Сталин был отличный актер и замечательно сумел подать собственное разочарование как гнев при виде преждевременных поминок «своего великого друга». Велено было подать шампанского, и вождь (во…дь!) выпил за здоровье Горького, мысленно пожелав ему сдохнуть как можно скорее.

А Горький, черти б его драли, вполне осмысленно и членораздельно вдруг начал рассуждать о своих творческих планах!

Сталин уехал с радостной улыбкой – мрачнее тучи…

Ягоде велено было немедленно реабилитироваться. И он сделал это руками писателя Александра Афиногенова. Вот что говорил о нем сам Ягода (позднее, на следствии): «Я подвел к Горькому писателей Авербаха, Киршона, Афиногенова. Это были мои люди, купленные денежными подачками, игравшие роль моих трубадуров не только у Горького, но и вообще в среде интеллигенции».

«Трубадур» Афиногенов таким образом воспел сцену, при которой он даже не присутствовал:

«Будущий биограф Горького занесет ночь 8 июня в список очередных чудес горьковской биографии.
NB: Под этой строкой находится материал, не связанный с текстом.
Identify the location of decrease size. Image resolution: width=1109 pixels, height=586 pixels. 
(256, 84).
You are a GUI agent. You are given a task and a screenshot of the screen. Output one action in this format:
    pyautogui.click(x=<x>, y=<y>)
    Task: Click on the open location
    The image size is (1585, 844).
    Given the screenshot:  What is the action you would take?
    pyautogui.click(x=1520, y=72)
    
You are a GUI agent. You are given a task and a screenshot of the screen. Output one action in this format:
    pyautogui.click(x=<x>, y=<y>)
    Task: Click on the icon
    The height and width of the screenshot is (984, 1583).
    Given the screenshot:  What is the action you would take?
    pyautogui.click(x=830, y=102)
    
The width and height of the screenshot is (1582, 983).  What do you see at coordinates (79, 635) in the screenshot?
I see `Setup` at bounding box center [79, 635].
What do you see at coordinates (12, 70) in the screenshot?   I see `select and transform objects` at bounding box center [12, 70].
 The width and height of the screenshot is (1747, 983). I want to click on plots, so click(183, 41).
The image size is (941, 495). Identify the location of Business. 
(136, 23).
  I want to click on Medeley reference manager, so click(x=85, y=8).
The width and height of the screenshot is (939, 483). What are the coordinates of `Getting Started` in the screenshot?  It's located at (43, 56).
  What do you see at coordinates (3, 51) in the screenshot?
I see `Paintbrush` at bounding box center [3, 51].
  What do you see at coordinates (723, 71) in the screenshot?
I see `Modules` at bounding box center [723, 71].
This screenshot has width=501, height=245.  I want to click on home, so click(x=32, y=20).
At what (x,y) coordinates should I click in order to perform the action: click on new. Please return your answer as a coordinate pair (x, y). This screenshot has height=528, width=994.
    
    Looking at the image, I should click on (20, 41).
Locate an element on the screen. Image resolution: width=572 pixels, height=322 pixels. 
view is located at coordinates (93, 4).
В эту ночь Горький умирал. Сперанский уже ехал на вскрытие. Пульс лихорадил, старик дышал с перебоями, нос посинел. К нему приехали прощаться Сталин и члены Политбюро. Вошли к старику, к нему уже никого не пускали, и этот приход поразил его неожиданностью. Очевидно, сразу мелькнула мысль – пришли прощаться. И тут старик приподнялся, сел… и начал говорить. Он говорил пятнадцать минут о своей будущей работе, о своих творческих планах, потом опять лег и заснул и сразу стал лучше дышать, пульс стал хорошего наполнения, утром ему полегчало. Сперанский схватился за голову от виденного чуда. Так, вероятно, Христос сказал Лазарю: «Встань и ходи!» Сперанский объясняет это шоком в ту часть коры головного мозга, которая ведает дыханием и сердцем, и шок этот оказался благодетельным».

Краси-иво… И про Лазаря-то как душевно!

Во всей этой «трубадурщине» правда только то, что Горький не умер, когда того ждали. Ну что ж, двадцать кубиков камфары – это вам, товарищи писатели, не кот начихал! И еще есть такое слово – «ремиссия»… [11]

Так или иначе, Буревестник продолжал дергать культяпками, которые у него оставались вместо крыльев. Он даже делал заметки о своем самочувствии: «Вещи тяжелеют: книги, карандаши, стакан, и все кажется меньше, чем было.

Конца нет ночи, а читать не могу.

Забыли дать нож починить карандаш.

Спал почти два часа. Светает.

Кажется, мне лучше».

Да, ему явно стало лучше! И Сталин встревожился: в Москве находился французский писатель Андре Жид, на 18 июля была запланирована его встреча с Горьким. Сталин боялся даже думать, что может накаркать ополоумевший Буревестник знаменитому вольнодумцу! Например, начнет вспоминать о неожиданной смерти Барбюса… Как бы шуточка насчет некоего насекомого не показалась детской шалостью!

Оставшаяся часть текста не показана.